PROMPT 1 — From the post on Paul Ryan's budget proposal below, list every outcome the author says Ryan's plan will achieve.
PROMPT 2 — In the post on Paul Ryan's budget proposal below, whose editors does the author quote?

SELECTED EXCERPT —
• • •

Finally..."The Path to Prosperity"

Paul Ryan has released his 2012 budget proposal:  The Path to Prosperity.  It is perhaps, the boldest budget plan ever offered.  As the editors at National Review put it,
Paul Ryan’s budget proposal for next year is the most ambitious conservative initiative since — well, actually, since ever.
Our current budget deficit will be $1.6 trillion this year.  The total national deficit is $14 trillion.  A few months back, President Obama proposed a budget that will never break even over a ten year period and will ultimately end with spending levels at 40% of GDP.

Ryan's budget proposal will cut spending $6.2 trillion compared to Obama's budget.  It will cut spending back to the historical average of 20% of GDP.  His plan will completely pay off the national debt by 2050.  And he will do this without raising taxes.
I wish this graph was lying about our current path.  I wish that everyone understood how perilous our future is.  But wishing doesn't make it so.  Our current path is not just unsustainable, but implies a total disaster awaits us.

• • •

SUPPLIED ENTRIES —

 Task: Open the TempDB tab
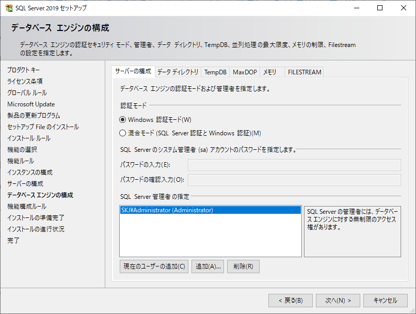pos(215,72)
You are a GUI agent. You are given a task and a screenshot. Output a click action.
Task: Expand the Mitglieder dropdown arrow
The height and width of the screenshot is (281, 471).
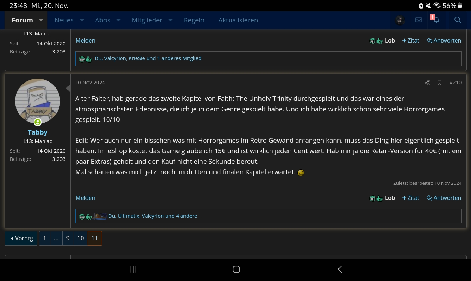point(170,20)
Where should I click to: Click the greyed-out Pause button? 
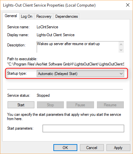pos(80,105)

• • •

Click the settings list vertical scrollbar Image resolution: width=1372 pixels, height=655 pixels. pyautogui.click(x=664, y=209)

• • •

EXPECTED ANSWER 1 —
- Cut spending $6.2 trillion compared to Obama's budget
- Cut spending back to the historical average of 20% of GDP
- Completely pay off the national debt by 2050
- Do all of this without raising taxes

EXPECTED ANSWER 2 — The editors at National Review.